• [Excerpt]:
· · · · · · ·

Why in News?
In April 2026, the Supreme Court of India delivered its first substantive interpretation of Section 294 of the Bharatiya Nyaya Sanhita, 2023 (BNS), the provision that punishes obscene acts, songs and utterances in public places. A two-judge bench quashed an FIR registered against the appellant for using allegedly vulgar words at a public gathering, holding that coarse, crude or distasteful language does not automatically amount to obscenity within the meaning of the statute.
The Court reaffirmed the “contemporary community standards” test laid down in Aveek Sarkar v State of West Bengal (2014) and categorically distanced itself from the Victorian-era Hicklin test borrowed in Ranjit D. Udeshi v State of Maharashtra (1965). The ruling is the first major appellate pronouncement on obscenity after the BNS, Bharatiya Nagarik Suraksha Sanhita (BNSS) and Bharatiya Sakshya Adhiniyam (BSA) came into force on 1 July 2024, replacing the IPC, CrPC and Evidence Act respectively.
Beyond the immediate facts, the judgment sets the interpretive tone for how police, magistrates and lower courts should read the BNS speech offences. With political speech, stand-up comedy, rap music, web series and influencer content routinely attracting §294 complaints, the decision carries implications for Article 19(1)(a) jurisprudence, platform regulation and the quality of the criminal process in India.

· · · · · · ·

• [Data]:
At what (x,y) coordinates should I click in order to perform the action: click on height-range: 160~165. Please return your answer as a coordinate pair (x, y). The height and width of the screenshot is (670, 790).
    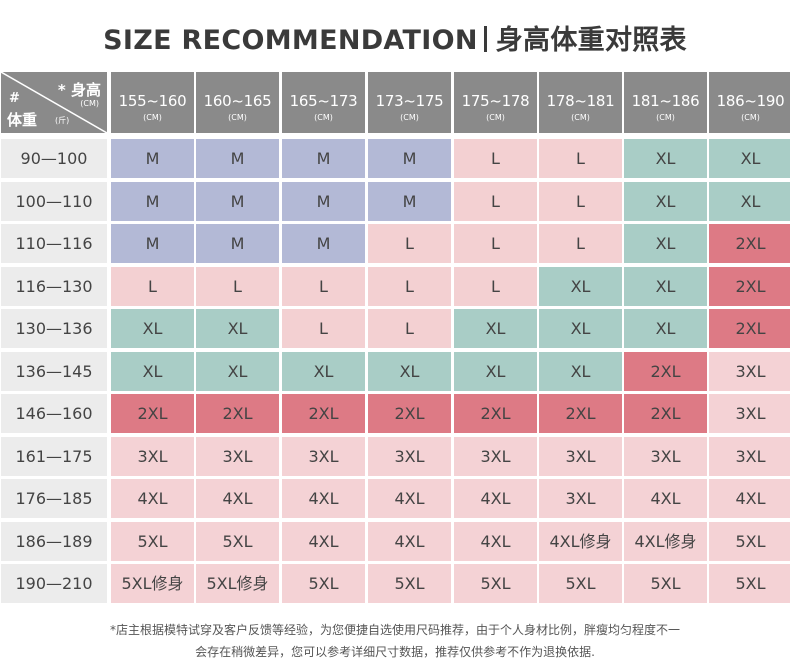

· · · · · · ·

• [Required work]:
a) In the note on the Supreme Court's Section 294 ruling, on what date did the BNS, BNSS and BSA come into force?
b) Pick up the note on the Supreme Court's Section 294 ruling after its last sentence and keep writing it.

• [Results by task]:
a) 1 July 2024

b)
UPSC Relevance at a Glance
| Dimension | Detail |
|---|---|
| GS Paper | GS2 (Polity, Laws, Fundamental Rights) |
| Prelims | BNS 2023, IPC repeal, Article 19(1)(a) and 19(2), Aveek Sarkar case, Hicklin test, IT Rules 2021 |
| Mains | Free speech vs reasonable restrictions; criminal law reform; judicial tests for obscenity; platform regulation |
| Syllabus Tags | Fundamental Rights; Structure and functioning of the judiciary; Government policies; Criminal law reform |

Background and Context
Obscenity law in India began as a colonial import. The IPC of 1860 criminalised obscene acts under Section 294 and sale of obscene material under Section 292. In Ranjit D. Udeshi v State of Maharashtra (1965), a five-judge Constitution Bench upheld the conviction of a bookseller for selling Lady Chatterley’s Lover and adopted the English Hicklin test from Regina v Hicklin (1868). The Hicklin standard asked whether matter was liable to “deprave and corrupt those whose minds are open to such immoral influences” — a deliberately protective and paternalistic yardstick anchored in Victorian morality.
The test sat uneasily with Article 19(1)(a). Over the following decades, the Court narrowed its reach. In Samaresh Bose v Amal Mitra (1986), the Bench distinguished between vulgarity and obscenity, observing that a vulgar passage may cause disgust but does not necessarily arouse sexual thoughts. In Bobby Art International v Om Pal Singh Hoon (1996), the Court cleared the film Bandit Queen, holding that the scenes had to be judged in the context of the message.
The decisive shift came in Aveek Sarkar v State of West Bengal (2014), where the Court expressly rejected Hicklin and endorsed the contemporary community standards test. The obscenity of a work, it held, must be assessed from the perspective of an average person applying contemporary community standards, with reference to the theme, context and purpose of the material as a whole, not isolated passages.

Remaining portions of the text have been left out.